### Text passage:
China‘s plan to survive and thrive amid the Barack Obama administration’s Iran sanctions drive appears to be on track – albeit with more than a little public diplomatic cost and humiliation.

China’s tactics have the potential to weaken sanctions at the national as well as the United Nations level. Therefore, Beijing may still earn the grudging gratitude of Iran – and even the United States, whose push to extend sanctions it has agreed to support.

When the sanctions drive was threatened by the fuel swap agreement between Iran, Turkey and Brazil (hereinafter the ITB swap) China gritted its teeth and, instead of supporting this dramatic and apparently genuine exercise in developing-world diplomacy, undercut it by acquiescing to Washington’s rushed riposte: the announcement that a draft sanctions resolution approved by the “Iran Six” would be circulated to the Security Council.

To observers who expected China to champion the rights and interests of nations outside the Western bloc, it was not a pretty picture. The resolution announcement incensed Brazil and Turkey, two natural allies in China’s plans for a new, post-US world order.

### Tasks for this exercise:
- A) In the passage on China and the Iran sanctions, rewrite the section from "China‘s plan to" up to and including "the Security Council.", substituting "the Chinese government" for "Beijing".
- B) Answer these about the passage on China and the Iran sanctions:
(i) Whose administration is driving the Iran sanctions?
(ii) Which three countries made the fuel swap agreement?
(iii) Which two countries did the resolution announcement incense?
The data after this point is separate from the passage on China and the Iran sanctions.

### Information supplied:
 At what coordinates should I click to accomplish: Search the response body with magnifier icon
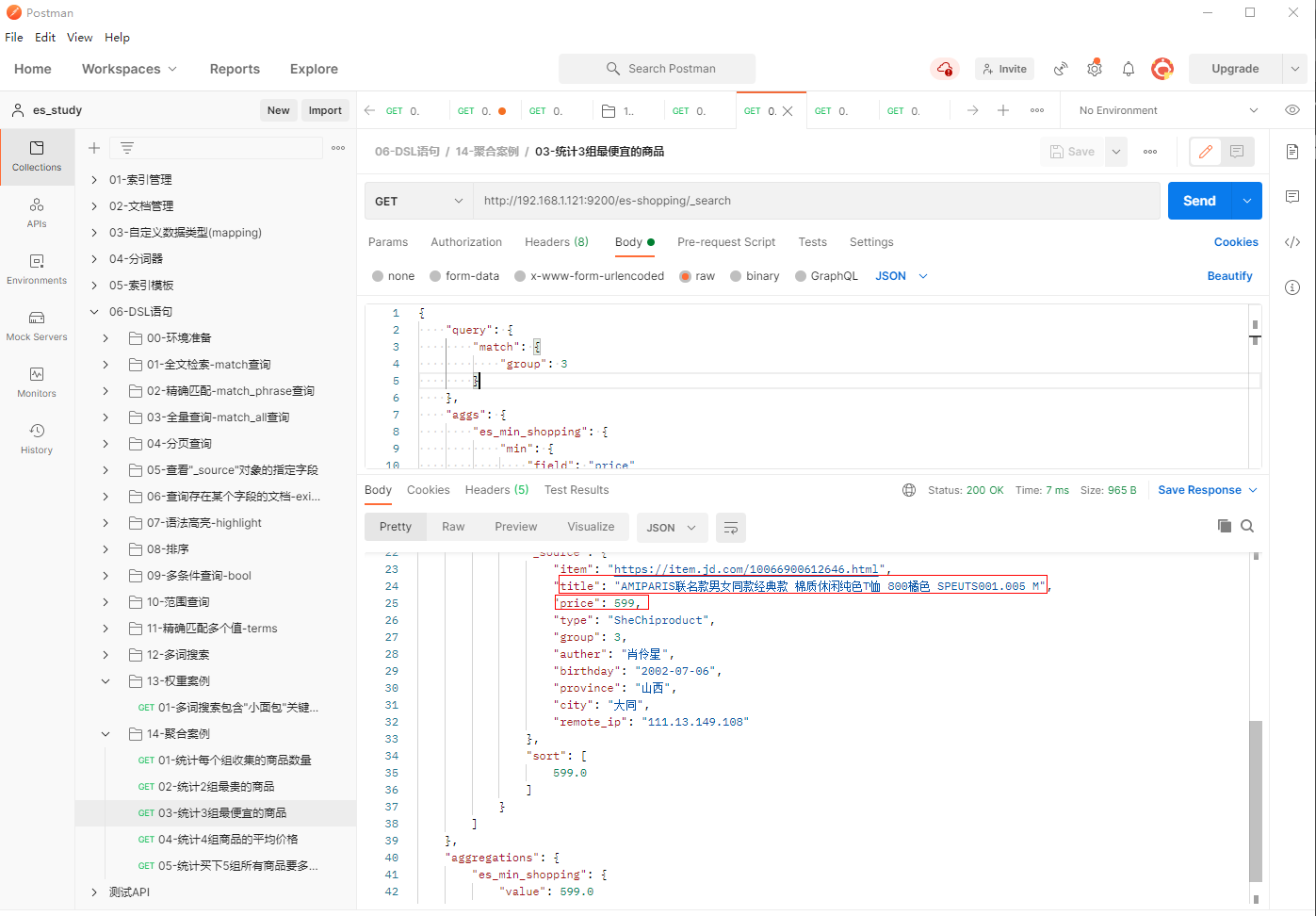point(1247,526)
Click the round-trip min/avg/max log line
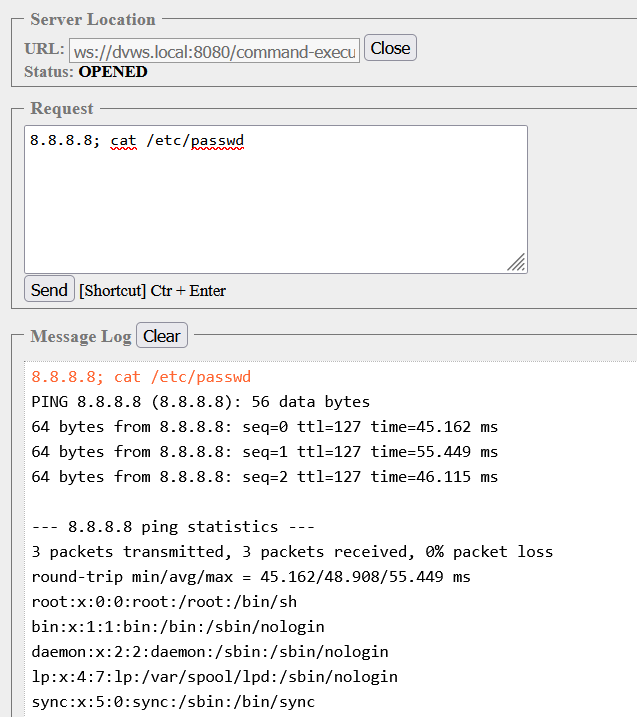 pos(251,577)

### Worked answers:
- A)
China‘s plan to survive and thrive amid the Barack Obama administration’s Iran sanctions drive appears to be on track – albeit with more than a little public diplomatic cost and humiliation.

China’s tactics have the potential to weaken sanctions at the national as well as the United Nations level. Therefore, the Chinese government may still earn the grudging gratitude of Iran – and even the United States, whose push to extend sanctions it has agreed to support.

When the sanctions drive was threatened by the fuel swap agreement between Iran, Turkey and Brazil (hereinafter the ITB swap) China gritted its teeth and, instead of supporting this dramatic and apparently genuine exercise in developing-world diplomacy, undercut it by acquiescing to Washington’s rushed riposte: the announcement that a draft sanctions resolution approved by the “Iran Six” would be circulated to the Security Council.

- B)
(i) The Barack Obama administration.
(ii) Iran, Turkey and Brazil.
(iii) Brazil and Turkey.